━━ Task inputs
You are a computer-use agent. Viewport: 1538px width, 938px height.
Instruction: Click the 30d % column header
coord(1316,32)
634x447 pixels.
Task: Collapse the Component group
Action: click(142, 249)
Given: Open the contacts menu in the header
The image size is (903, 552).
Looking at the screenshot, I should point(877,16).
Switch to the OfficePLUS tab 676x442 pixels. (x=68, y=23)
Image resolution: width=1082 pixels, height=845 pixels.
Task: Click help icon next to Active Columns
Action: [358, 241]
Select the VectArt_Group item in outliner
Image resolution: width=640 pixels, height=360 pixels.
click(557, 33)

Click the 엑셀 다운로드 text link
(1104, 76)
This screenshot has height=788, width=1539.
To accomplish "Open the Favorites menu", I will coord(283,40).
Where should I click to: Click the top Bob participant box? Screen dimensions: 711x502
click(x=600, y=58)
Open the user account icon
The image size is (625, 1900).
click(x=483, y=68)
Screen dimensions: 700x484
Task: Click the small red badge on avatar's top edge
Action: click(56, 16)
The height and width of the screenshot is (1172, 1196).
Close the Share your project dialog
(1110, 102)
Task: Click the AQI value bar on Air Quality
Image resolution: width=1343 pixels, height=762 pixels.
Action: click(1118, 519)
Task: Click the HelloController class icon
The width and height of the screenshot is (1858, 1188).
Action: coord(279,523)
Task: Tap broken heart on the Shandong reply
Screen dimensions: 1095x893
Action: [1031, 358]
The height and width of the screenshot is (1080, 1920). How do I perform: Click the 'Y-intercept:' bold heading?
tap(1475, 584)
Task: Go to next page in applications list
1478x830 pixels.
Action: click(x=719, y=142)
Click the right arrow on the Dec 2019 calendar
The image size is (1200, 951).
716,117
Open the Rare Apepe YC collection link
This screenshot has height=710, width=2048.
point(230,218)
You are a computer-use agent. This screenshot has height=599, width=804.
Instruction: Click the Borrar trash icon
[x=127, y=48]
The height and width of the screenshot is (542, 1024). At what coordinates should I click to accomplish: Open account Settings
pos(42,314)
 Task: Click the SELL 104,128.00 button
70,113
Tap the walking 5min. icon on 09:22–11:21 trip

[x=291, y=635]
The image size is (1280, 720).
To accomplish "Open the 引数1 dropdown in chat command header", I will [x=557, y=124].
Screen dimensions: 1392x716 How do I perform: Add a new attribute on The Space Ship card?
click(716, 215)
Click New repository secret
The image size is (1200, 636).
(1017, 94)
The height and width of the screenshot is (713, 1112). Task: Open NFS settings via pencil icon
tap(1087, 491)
━━━━
§ **Work to complete**:
The records above are to be written out again word for word.

§ **Answer section**:
You are a computer-use agent. Viewport: 1538px width, 938px height.
Instruction: Click the 30d % column header
coord(1316,32)
634x447 pixels.
Task: Collapse the Component group
Action: click(142, 249)
Given: Open the contacts menu in the header
The image size is (903, 552).
Looking at the screenshot, I should point(877,16).
Switch to the OfficePLUS tab 676x442 pixels. (x=68, y=23)
Image resolution: width=1082 pixels, height=845 pixels.
Task: Click help icon next to Active Columns
Action: [358, 241]
Select the VectArt_Group item in outliner
Image resolution: width=640 pixels, height=360 pixels.
click(557, 33)

Click the 엑셀 다운로드 text link
(1104, 76)
This screenshot has height=788, width=1539.
To accomplish "Open the Favorites menu", I will coord(283,40).
Where should I click to: Click the top Bob participant box? Screen dimensions: 711x502
click(x=600, y=58)
Open the user account icon
The image size is (625, 1900).
click(x=483, y=68)
Screen dimensions: 700x484
Task: Click the small red badge on avatar's top edge
Action: click(56, 16)
The height and width of the screenshot is (1172, 1196).
Close the Share your project dialog
(1110, 102)
Task: Click the AQI value bar on Air Quality
Image resolution: width=1343 pixels, height=762 pixels.
Action: click(1118, 519)
Task: Click the HelloController class icon
The width and height of the screenshot is (1858, 1188).
Action: coord(279,523)
Task: Tap broken heart on the Shandong reply
Screen dimensions: 1095x893
Action: [1031, 358]
The height and width of the screenshot is (1080, 1920). How do I perform: Click the 'Y-intercept:' bold heading?
tap(1475, 584)
Task: Go to next page in applications list
1478x830 pixels.
Action: click(x=719, y=142)
Click the right arrow on the Dec 2019 calendar
The image size is (1200, 951).
716,117
Open the Rare Apepe YC collection link
This screenshot has height=710, width=2048.
point(230,218)
You are a computer-use agent. This screenshot has height=599, width=804.
Instruction: Click the Borrar trash icon
[x=127, y=48]
The height and width of the screenshot is (542, 1024). At what coordinates should I click to accomplish: Open account Settings
pos(42,314)
 Task: Click the SELL 104,128.00 button
70,113
Tap the walking 5min. icon on 09:22–11:21 trip

[x=291, y=635]
The image size is (1280, 720).
To accomplish "Open the 引数1 dropdown in chat command header", I will [x=557, y=124].
Screen dimensions: 1392x716 How do I perform: Add a new attribute on The Space Ship card?
click(716, 215)
Click New repository secret
The image size is (1200, 636).
(1017, 94)
The height and width of the screenshot is (713, 1112). Task: Open NFS settings via pencil icon
tap(1087, 491)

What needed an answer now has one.